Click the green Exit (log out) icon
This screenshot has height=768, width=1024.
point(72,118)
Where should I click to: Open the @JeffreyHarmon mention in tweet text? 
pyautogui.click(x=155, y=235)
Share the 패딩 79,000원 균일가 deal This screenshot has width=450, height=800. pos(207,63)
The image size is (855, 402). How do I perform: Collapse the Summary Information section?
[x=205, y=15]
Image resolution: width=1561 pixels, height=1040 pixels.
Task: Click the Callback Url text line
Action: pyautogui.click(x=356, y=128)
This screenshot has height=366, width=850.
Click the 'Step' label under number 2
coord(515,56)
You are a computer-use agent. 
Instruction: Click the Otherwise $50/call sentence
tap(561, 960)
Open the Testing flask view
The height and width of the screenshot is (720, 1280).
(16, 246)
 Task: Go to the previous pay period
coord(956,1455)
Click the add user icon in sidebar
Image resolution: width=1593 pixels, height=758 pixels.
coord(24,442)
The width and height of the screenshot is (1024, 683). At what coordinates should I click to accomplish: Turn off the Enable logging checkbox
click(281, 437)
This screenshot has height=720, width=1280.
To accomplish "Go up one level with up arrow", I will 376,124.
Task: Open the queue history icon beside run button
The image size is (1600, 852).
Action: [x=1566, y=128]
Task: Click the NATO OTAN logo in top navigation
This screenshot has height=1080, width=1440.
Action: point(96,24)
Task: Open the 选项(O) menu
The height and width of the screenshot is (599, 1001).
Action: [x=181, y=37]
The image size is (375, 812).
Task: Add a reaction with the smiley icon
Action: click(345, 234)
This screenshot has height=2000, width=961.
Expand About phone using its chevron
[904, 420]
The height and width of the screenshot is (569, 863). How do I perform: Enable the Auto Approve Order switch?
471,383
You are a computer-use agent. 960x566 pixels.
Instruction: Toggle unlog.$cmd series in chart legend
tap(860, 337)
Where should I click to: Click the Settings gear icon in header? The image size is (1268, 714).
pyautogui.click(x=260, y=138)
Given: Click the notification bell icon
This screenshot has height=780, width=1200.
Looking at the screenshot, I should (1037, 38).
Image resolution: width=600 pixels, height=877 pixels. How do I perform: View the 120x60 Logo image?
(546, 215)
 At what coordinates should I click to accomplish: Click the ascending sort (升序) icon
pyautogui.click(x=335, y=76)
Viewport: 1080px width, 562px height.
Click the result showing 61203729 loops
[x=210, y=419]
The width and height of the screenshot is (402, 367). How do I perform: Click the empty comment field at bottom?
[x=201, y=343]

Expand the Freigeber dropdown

|---|

WHAT TO PRODUCE
When you reach the line that contains "Share the 패딩", stop; that line and every line before it, from the very first line of the data, should be restated word for word.

RESPONSE
Click the green Exit (log out) icon
This screenshot has height=768, width=1024.
point(72,118)
Where should I click to: Open the @JeffreyHarmon mention in tweet text? 
pyautogui.click(x=155, y=235)
Share the 패딩 79,000원 균일가 deal This screenshot has width=450, height=800. pos(207,63)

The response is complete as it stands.